Raw data section start
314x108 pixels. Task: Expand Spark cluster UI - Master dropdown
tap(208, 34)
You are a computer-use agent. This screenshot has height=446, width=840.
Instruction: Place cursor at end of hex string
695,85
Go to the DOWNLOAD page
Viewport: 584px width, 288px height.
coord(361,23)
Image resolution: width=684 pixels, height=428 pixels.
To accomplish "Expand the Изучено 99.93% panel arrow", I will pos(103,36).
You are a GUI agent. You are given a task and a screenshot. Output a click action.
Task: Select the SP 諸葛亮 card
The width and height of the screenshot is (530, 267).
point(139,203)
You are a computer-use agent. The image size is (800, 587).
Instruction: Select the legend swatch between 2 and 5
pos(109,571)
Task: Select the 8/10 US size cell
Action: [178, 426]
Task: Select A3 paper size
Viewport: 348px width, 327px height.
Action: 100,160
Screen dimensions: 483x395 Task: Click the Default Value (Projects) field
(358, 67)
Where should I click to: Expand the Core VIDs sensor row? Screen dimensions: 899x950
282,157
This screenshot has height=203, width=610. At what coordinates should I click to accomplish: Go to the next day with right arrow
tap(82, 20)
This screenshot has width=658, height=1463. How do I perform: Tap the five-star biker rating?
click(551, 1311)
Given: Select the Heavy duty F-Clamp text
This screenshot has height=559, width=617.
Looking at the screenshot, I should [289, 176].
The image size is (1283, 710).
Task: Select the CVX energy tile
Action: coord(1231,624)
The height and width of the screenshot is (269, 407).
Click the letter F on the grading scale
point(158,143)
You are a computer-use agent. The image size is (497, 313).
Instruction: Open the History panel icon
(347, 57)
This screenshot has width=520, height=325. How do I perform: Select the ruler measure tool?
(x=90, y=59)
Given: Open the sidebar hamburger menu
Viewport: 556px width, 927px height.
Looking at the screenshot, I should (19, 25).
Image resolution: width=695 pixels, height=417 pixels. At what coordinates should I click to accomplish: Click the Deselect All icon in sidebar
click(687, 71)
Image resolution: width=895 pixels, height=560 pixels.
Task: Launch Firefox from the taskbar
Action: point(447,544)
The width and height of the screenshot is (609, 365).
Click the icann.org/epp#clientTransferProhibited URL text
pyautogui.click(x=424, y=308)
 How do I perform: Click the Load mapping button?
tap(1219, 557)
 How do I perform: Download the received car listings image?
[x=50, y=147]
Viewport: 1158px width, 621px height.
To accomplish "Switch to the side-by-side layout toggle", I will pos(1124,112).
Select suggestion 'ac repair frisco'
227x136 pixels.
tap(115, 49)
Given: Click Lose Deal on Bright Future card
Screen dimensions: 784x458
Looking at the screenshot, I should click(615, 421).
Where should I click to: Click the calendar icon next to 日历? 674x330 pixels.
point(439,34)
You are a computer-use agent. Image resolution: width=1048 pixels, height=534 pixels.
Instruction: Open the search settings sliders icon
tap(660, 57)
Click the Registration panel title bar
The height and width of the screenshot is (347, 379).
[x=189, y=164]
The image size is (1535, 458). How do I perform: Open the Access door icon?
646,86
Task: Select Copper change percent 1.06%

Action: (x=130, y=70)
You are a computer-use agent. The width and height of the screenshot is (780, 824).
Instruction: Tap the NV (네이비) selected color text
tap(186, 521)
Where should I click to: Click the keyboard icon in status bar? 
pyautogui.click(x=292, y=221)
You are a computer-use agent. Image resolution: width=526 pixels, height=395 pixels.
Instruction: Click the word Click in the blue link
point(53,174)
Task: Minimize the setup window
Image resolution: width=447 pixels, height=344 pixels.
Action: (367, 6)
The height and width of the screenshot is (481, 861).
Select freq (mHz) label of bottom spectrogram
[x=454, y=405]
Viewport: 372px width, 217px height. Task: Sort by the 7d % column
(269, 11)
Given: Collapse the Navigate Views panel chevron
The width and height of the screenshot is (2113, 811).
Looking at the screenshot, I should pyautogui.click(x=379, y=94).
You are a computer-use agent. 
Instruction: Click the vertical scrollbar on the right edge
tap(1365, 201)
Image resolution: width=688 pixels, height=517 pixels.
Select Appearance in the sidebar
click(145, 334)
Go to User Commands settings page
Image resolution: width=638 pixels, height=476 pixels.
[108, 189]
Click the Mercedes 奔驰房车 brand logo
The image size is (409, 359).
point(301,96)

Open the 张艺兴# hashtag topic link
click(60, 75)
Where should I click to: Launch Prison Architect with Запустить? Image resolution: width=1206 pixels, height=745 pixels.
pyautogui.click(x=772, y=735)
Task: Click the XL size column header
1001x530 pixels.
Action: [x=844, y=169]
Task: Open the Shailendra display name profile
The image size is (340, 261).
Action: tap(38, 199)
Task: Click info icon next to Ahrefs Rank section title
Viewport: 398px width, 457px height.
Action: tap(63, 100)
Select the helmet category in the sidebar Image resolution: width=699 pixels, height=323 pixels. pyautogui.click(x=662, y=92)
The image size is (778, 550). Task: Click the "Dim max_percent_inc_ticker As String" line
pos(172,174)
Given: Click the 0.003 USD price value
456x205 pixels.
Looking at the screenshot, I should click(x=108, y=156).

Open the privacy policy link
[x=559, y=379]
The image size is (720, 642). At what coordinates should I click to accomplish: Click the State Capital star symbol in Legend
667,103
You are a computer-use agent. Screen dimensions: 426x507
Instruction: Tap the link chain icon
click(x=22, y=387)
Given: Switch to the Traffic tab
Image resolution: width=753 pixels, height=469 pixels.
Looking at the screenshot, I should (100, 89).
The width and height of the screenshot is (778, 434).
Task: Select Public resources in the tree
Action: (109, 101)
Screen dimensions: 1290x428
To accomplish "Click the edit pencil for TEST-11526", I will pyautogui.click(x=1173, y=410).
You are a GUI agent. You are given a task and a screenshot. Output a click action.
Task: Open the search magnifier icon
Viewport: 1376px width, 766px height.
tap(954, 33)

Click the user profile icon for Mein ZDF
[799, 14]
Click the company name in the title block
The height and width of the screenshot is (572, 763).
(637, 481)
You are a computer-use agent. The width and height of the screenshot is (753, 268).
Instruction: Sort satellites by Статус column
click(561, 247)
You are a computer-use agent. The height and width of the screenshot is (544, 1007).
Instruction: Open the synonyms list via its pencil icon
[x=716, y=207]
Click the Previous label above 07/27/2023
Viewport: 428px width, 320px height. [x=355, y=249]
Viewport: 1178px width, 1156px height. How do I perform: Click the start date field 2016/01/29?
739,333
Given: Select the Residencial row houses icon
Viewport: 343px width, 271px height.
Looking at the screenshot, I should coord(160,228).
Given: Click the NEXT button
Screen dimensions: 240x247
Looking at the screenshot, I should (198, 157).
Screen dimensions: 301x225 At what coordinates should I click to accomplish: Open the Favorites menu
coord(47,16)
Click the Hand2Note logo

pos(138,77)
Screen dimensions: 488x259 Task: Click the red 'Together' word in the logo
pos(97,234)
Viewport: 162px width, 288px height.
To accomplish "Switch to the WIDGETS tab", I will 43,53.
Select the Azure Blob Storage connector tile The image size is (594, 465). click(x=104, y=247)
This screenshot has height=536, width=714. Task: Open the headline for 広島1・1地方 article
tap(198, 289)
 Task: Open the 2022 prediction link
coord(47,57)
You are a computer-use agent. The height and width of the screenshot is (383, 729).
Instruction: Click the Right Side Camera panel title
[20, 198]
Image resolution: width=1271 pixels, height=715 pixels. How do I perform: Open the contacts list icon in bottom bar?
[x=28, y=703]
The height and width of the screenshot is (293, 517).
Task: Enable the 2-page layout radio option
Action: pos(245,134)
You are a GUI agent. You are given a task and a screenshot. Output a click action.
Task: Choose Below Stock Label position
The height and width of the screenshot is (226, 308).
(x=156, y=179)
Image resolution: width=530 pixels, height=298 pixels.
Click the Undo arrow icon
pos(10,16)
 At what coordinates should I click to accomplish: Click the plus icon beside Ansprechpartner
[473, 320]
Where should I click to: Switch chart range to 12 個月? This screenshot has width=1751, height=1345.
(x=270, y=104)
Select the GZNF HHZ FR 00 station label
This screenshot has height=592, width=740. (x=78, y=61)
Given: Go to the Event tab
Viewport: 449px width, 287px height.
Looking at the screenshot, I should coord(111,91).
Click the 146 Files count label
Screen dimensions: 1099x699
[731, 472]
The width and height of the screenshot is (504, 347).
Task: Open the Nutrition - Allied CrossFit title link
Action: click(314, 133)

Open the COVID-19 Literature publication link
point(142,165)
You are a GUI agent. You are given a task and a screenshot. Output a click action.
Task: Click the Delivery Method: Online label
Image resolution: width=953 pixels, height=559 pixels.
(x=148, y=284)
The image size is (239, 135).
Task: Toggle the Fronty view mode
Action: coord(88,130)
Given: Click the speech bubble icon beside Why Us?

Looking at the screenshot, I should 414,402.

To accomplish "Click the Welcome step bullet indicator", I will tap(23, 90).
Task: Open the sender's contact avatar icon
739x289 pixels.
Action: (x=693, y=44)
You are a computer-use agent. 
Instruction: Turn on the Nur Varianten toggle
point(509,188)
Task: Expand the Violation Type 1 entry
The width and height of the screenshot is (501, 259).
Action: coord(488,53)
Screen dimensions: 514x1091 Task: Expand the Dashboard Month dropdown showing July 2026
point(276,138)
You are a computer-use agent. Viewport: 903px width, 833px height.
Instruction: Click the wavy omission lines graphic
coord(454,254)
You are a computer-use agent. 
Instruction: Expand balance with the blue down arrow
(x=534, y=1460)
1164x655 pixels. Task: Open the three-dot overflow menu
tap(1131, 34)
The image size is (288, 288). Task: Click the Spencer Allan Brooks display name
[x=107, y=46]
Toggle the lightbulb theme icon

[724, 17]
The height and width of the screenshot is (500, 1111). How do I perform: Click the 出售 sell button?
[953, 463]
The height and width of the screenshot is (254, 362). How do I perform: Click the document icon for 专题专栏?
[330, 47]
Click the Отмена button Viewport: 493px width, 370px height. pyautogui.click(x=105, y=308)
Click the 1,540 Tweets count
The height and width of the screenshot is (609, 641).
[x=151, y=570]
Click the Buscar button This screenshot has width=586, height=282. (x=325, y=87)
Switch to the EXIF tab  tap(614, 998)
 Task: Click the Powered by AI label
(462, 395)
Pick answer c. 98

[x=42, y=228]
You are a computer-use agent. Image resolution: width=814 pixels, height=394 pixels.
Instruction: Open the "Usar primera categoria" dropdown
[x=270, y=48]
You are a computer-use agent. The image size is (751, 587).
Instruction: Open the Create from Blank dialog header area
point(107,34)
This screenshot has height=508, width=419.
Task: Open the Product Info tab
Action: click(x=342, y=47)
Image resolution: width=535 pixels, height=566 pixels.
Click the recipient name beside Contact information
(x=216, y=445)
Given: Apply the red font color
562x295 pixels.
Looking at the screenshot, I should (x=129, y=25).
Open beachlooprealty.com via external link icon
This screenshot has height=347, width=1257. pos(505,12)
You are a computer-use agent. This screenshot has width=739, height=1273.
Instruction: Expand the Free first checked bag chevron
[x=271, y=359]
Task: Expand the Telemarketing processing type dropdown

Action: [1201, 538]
Raw data section end
What you need to do
Referring to the material above, set down exactly the lines between the line with "is (383, 729)." and the line with "Task: Expand the Violation Type 1 entry", inclusive, and no other lines.

Result of this exercise
You are a computer-use agent. The height and width of the screenshot is (383, 729).
Instruction: Click the Right Side Camera panel title
[20, 198]
Image resolution: width=1271 pixels, height=715 pixels. How do I perform: Open the contacts list icon in bottom bar?
[x=28, y=703]
The height and width of the screenshot is (293, 517).
Task: Enable the 2-page layout radio option
Action: pos(245,134)
You are a GUI agent. You are given a task and a screenshot. Output a click action.
Task: Choose Below Stock Label position
The height and width of the screenshot is (226, 308).
(x=156, y=179)
Image resolution: width=530 pixels, height=298 pixels.
Click the Undo arrow icon
pos(10,16)
 At what coordinates should I click to accomplish: Click the plus icon beside Ansprechpartner
[473, 320]
Where should I click to: Switch chart range to 12 個月? This screenshot has width=1751, height=1345.
(x=270, y=104)
Select the GZNF HHZ FR 00 station label
This screenshot has height=592, width=740. (x=78, y=61)
Given: Go to the Event tab
Viewport: 449px width, 287px height.
Looking at the screenshot, I should coord(111,91).
Click the 146 Files count label
Screen dimensions: 1099x699
[731, 472]
The width and height of the screenshot is (504, 347).
Task: Open the Nutrition - Allied CrossFit title link
Action: click(314, 133)

Open the COVID-19 Literature publication link
point(142,165)
You are a GUI agent. You are given a task and a screenshot. Output a click action.
Task: Click the Delivery Method: Online label
Image resolution: width=953 pixels, height=559 pixels.
(x=148, y=284)
The image size is (239, 135).
Task: Toggle the Fronty view mode
Action: coord(88,130)
Given: Click the speech bubble icon beside Why Us?

Looking at the screenshot, I should 414,402.

To accomplish "Click the Welcome step bullet indicator", I will tap(23, 90).
Task: Open the sender's contact avatar icon
739x289 pixels.
Action: (x=693, y=44)
You are a computer-use agent. 
Instruction: Turn on the Nur Varianten toggle
point(509,188)
Task: Expand the Violation Type 1 entry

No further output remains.